AFAIK the main problem is state which needs to be compiled into the shader on some GPUs while other GPUs only have fixed-function hardware for the same state (for instance blend state).
This is where I think Vulkan and WebGPU are chasing the wrong goal: To make draw calls faster. What's even faster, however, is making fewer draw calls and that's something graphics devs can easily do when you provide them with tools like multi-draw. Preferably multi-draw that allows multiple different buffers. Doing so will naturally reduce costly state changes with little effort.
They lag behind modern hardware, and after almost 15 years, there are zero developer tools to debug from browser vendors, other than the oldie SpectorJS that hardly counts.
Graphics people, here is what you need to do.
1) Figure out a machine abstraction.
2) Figure out an abstraction for how these machines communicate with each other and the cpu on a shared memory bus.

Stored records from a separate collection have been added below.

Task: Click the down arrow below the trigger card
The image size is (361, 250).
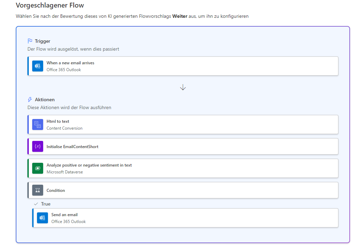Action: [183, 88]
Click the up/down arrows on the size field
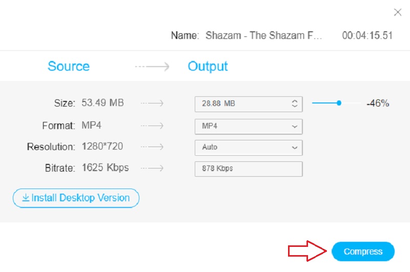Viewport: 410px width, 272px height. [x=295, y=103]
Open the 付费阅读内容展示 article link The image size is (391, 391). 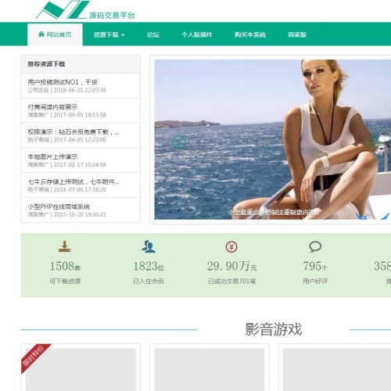(52, 107)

3) Write a binary spec for code for this abstract machine.
4) Compilers target this abstract machine.
5) Programs submit code to driver for AoT compilation, and cache results.
6) Driver has some linker and dynamic module loading/unloading capability.
7) Signal the driver to start that code.
AMD64, ARM, and RISC-V are all basically differing binary specs for a C-machine+MMU+MMIO compute abstraction.
Figure out your machine abstraction and let us normies write code that’s accelerated without having to throw the baby out with the bathwater ever few years.
Oh yes, give us timing information so we can adapt workload as necessary to achieve soft real-time scheduling on hardware with differing performance.
surprise, it's very difficult to do across many hw vendors and classes of devices. it's not a coincidence that metal is much easier to program for.
maybe consider joining khronos since you apparently know exactly how to achieve this very simple goal...
Tbf, Metal also works on non-Apple GPUs and with only minimal additional hints to manage resources in non-unified memory.